> _Description of the task_: Continue the court opinion excerpt about Alherech and Gracheva, starting right after its last sentence.

-------- Passage

The trial court’s decision did not involve an abuse of discretion as it did not exceed the bounds of reason. Ample evidence, including extensive testimony, was provided during the three-day trial. In delivering its decision, the court emphasized that it was “not a close call” in favor of Gracheva. The court did not base its ruling only on Alherech “disturbing the peace” of Gracheva, but also on Alherech’s “controlling, intimidating and abusive behavior . . . that clearly r[o]se to the level of domestic violence under the law.” The trial court concluded that Alherech’s “verbal, emotional, manipulative control over [Gracheva]” created an “intimidating pattern of behavior.”
Alherech argues a close reading of S.M. v. E.P. (2010) 184 Cal.App.4th 1249 (S.M.) demonstrates the trial court abused its discretion. Not so.
In S.M., the respondent mother and the petitioner father had one child together. (S.M., supra, 184 Cal.App.4th at p. 1253.) After their relationship ended, the mother threatened to move with their child to Iowa. She later called police, who responded and spoke to both parties before arresting the father. (Id. at p. 1254.) On other occasions, the father would “badger” the mother, use profanity towards her, and call her derogatory names. (Id. at p. 1258.) On one occasion, the father ripped the covers away from the mother and said “I’ll kill you.” (Id. at p. 1258.) The trial court specifically declined to find the father made a threat to kill the mother, stating, “I’m not making a finding there was a death threat.” (Id. at p. 1265.)

----------------
-------- Dataset section

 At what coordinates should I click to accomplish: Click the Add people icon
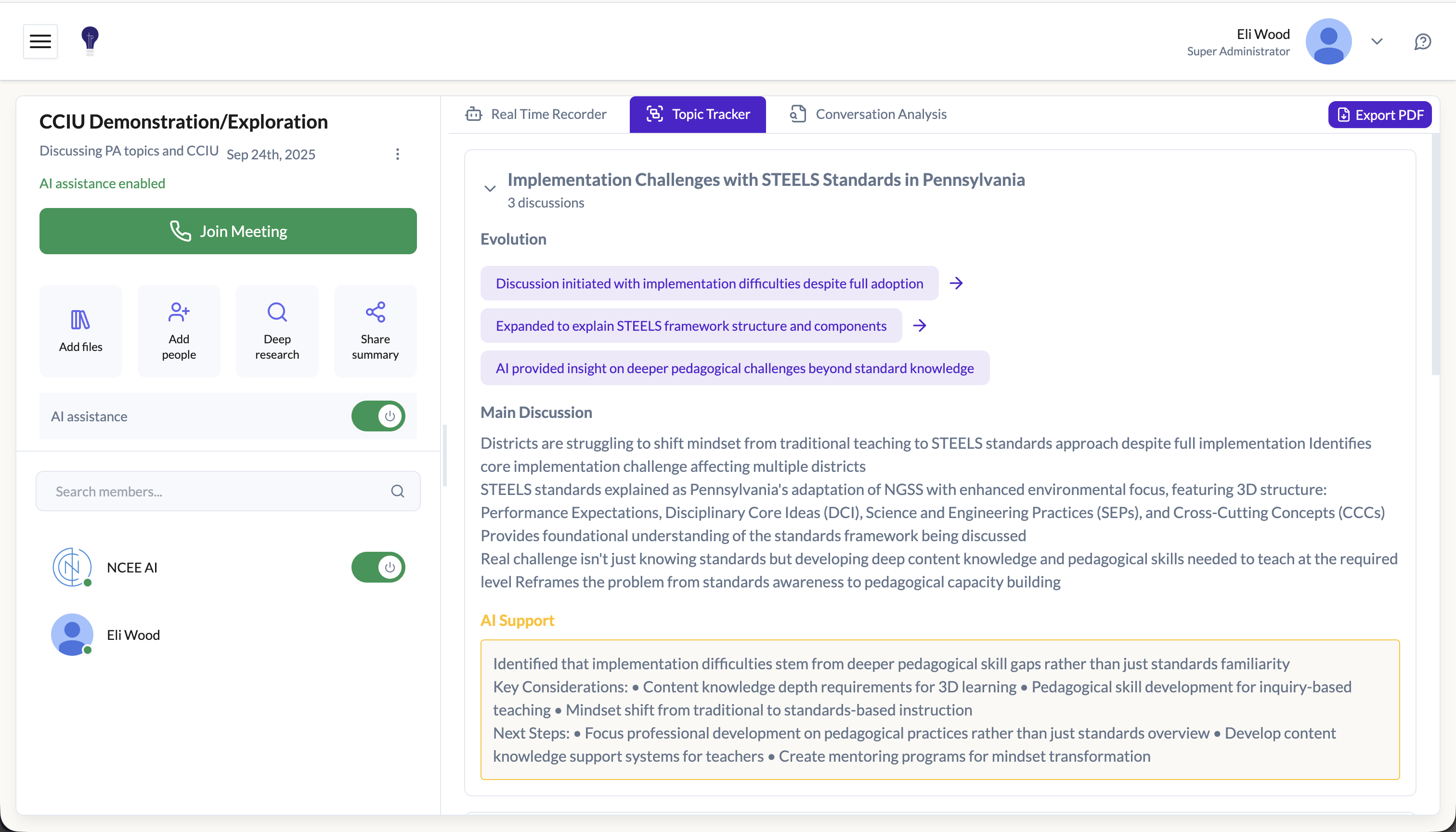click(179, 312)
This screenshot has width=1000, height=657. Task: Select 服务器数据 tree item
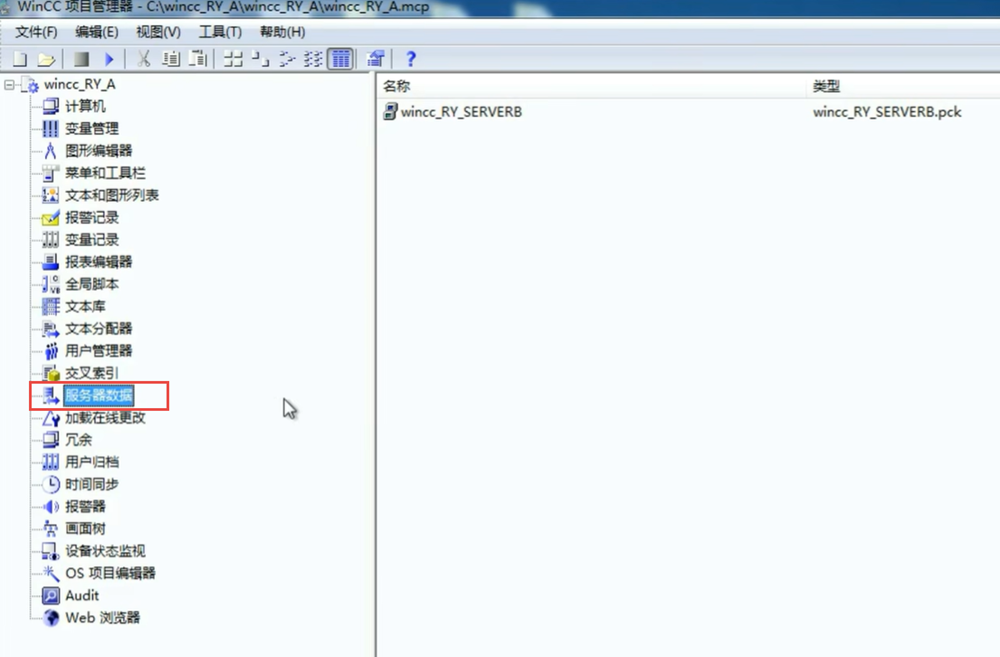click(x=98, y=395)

----------------

> _Written answer_:
In reversing the trial court’s issuance of a DVRO, the Court of Appeal ruled that “[b]ecause the court specifically did not find that [the father] had made a threat toward [the mother], the only remaining conduct on [the father’s] part that could support the issuance of the restraining order is what the trial court referred to as ‘badgering.’” (S.M., supra, 184 Cal.App.4th at p. 1265.) The Court of Appeal concluded that, under the facts of that case, such “badgering” was insufficient to support the issuance of a DVRO. (Id. at p. 1268.)
In contrast, the trial court here determined Alherech’s “controlling, intimidating and abusive behavior . . . clearly r[o]se to the level of domestic violence under the law.” It described appellant’s “verbal, emotional, manipulative control over [Gracheva]” as an “intimidating pattern of behavior.” While Alherech used profanity towards Gracheva, he also sought to control what she wore, where she went, how much money she spent, and what she ate. This is more than “badgering.” Although the trial court did not make a specific finding that Alherech threatened Gracheva by placing the knife in her car, there was a strong inference the court believed that was what happened. Furthermore, unlike the S.M. trial court, the court here detailed all of the incidents of intimidation that amounted to domestic violence. Critically, the court also found Gracheva credible, while it questioned Alherech’s credibility. We find no error in the court’s decision.
2. Section 6320 Is Not Unconstitutionally Vague
Alherech next argues section 6320 is void because the phrase “disturbing the peace of the other” is unconstitutionally vague. We disagree.
As an initial matter, Alherech failed to raise this argument at the DVRO hearing. As a matter of principle of judicial restraint, “‘we do not reach constitutional questions unless absolutely required to do so to dispose of the matter before us.’” (Santa Clara County Local Transportation Authority v. Guardino (1995) 11 Cal.4th 220, 230.) ‘“Even a constitutional right must be raised at the trial level to preserve the issue on appeal [citation].’ [Citation.] In civil cases, constitutional questions not raised in the trial court are considered waived.” (Hepner v. Franchise Tax Bd. (1997) 52 Cal.App.4th 1475, 1486.) Due to Alherech’s failure to raise his constitutional challenge in the trial court, he has forfeited that claim on appeal.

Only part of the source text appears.